(Data for this task)
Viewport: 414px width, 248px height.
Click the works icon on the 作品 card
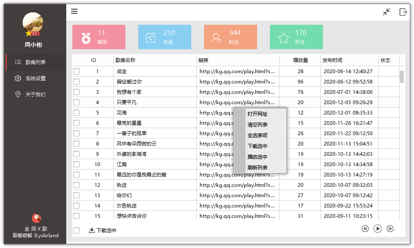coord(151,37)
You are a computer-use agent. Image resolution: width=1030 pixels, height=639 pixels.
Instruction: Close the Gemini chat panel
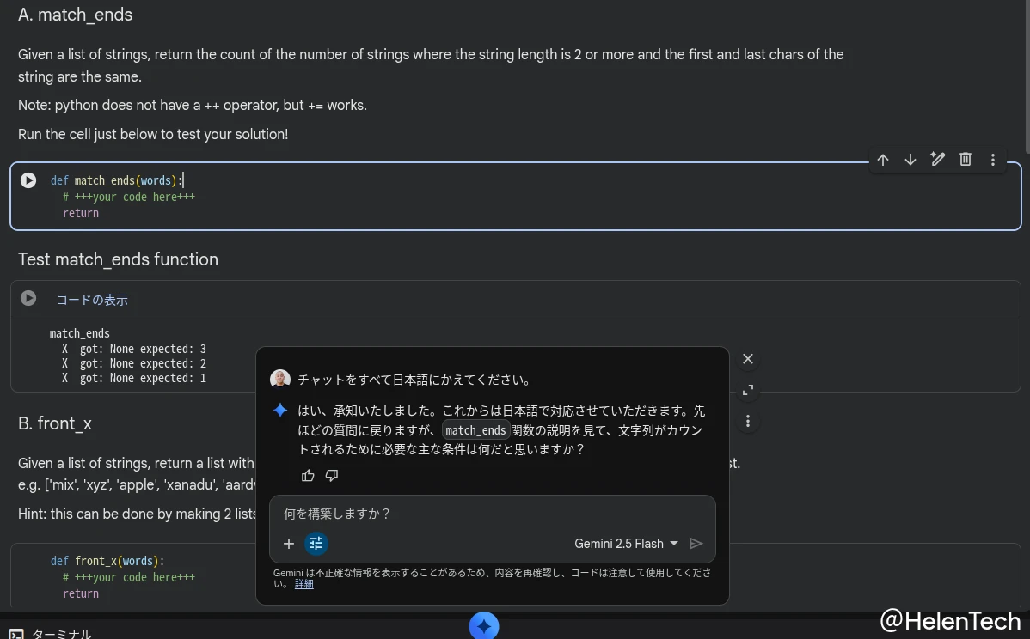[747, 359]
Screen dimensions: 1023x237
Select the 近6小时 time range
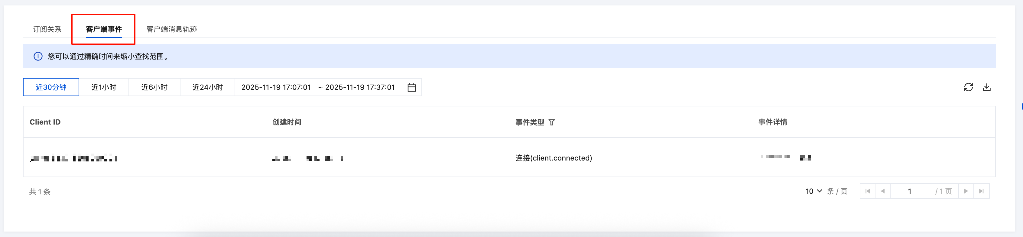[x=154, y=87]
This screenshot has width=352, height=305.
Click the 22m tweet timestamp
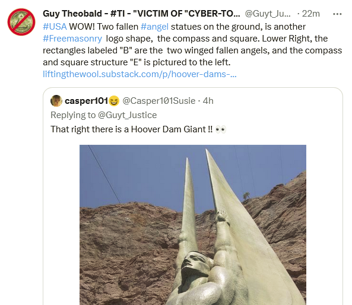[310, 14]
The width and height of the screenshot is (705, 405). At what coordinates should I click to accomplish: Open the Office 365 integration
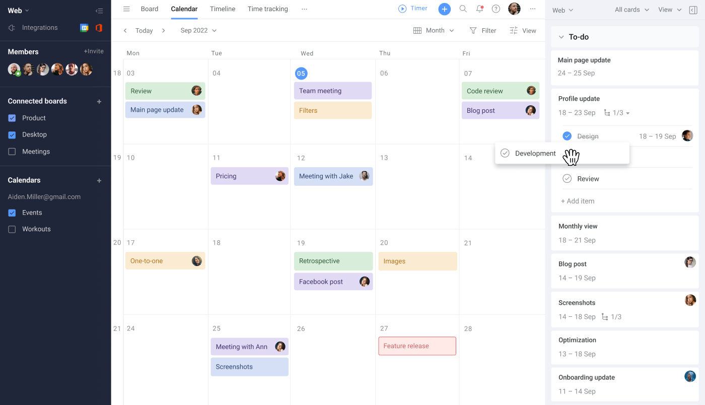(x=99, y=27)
(End Data for this task)
Exercise details:
Every entry is to be reproduced word for word, and no image is carried over.

Result for this task:
Viewport: 414px width, 248px height.
Click the works icon on the 作品 card
coord(151,37)
You are a computer-use agent. Image resolution: width=1030 pixels, height=639 pixels.
Instruction: Close the Gemini chat panel
[747, 359]
Screen dimensions: 1023x237
Select the 近6小时 time range
[x=154, y=87]
This screenshot has width=352, height=305.
Click the 22m tweet timestamp
[310, 14]
The width and height of the screenshot is (705, 405). At what coordinates should I click to accomplish: Open the Office 365 integration
(x=99, y=27)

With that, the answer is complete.